### EXERCISE GOAL
The answer is a single figure: how many lines below contain the word "width".

[Stored items]
_ _ _ _ _
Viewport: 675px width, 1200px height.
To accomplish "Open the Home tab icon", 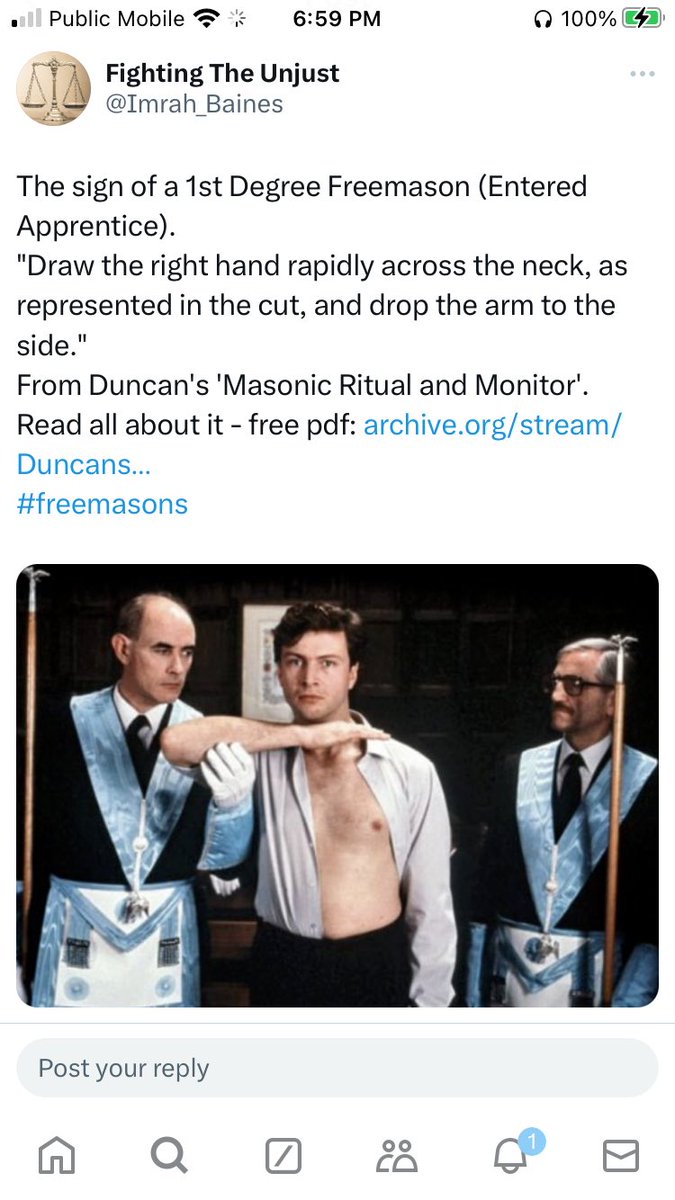I will tap(55, 1156).
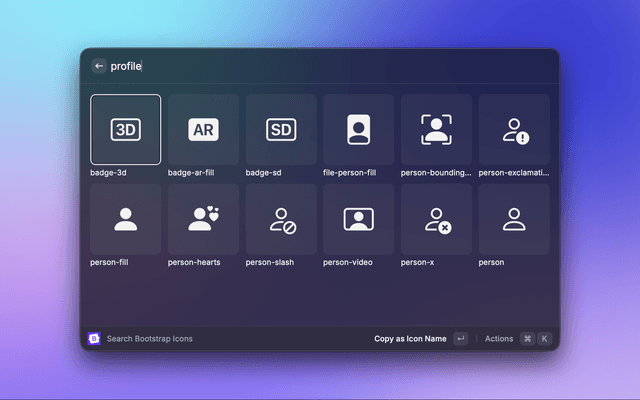Choose the person-exclamation icon

pyautogui.click(x=514, y=129)
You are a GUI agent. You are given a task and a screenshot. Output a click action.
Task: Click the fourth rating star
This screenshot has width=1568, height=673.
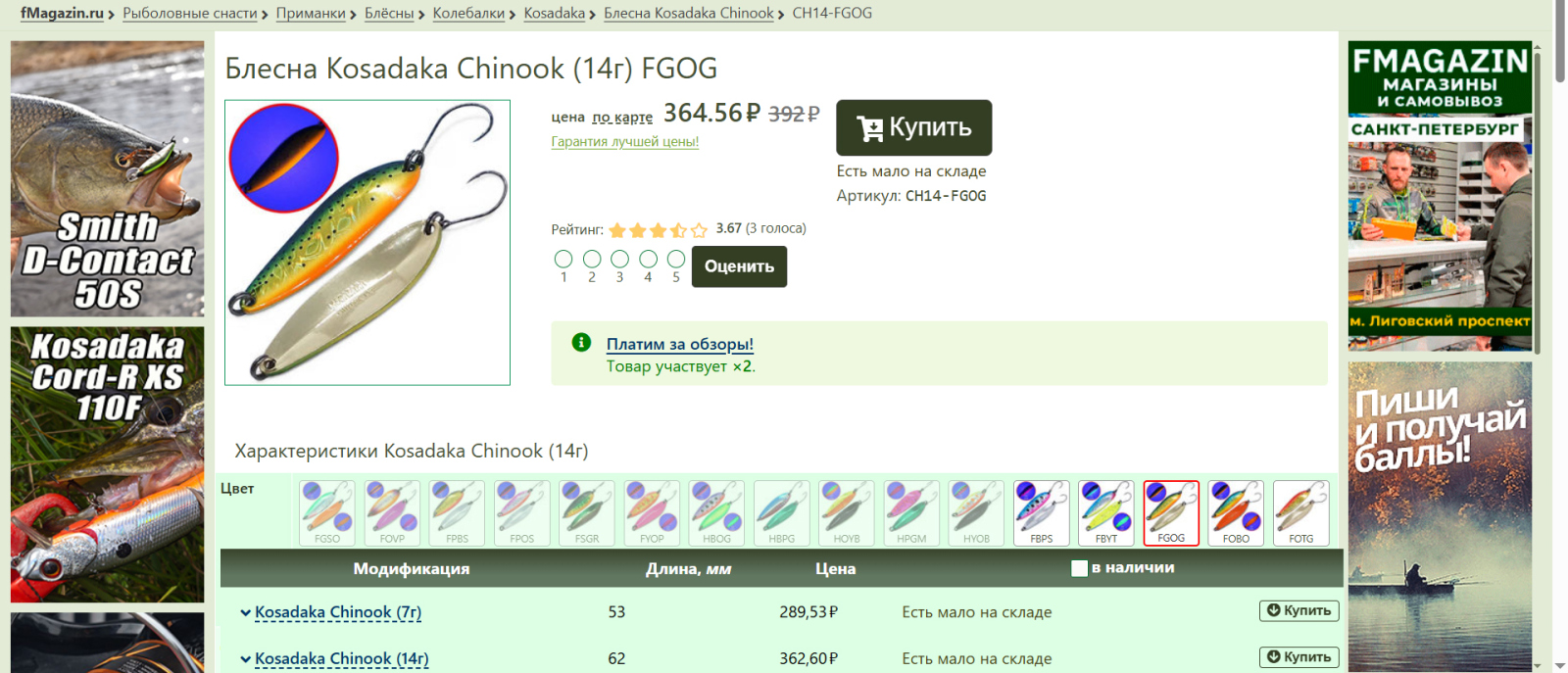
_ _ _ _ _
### TASK RESPONSE
2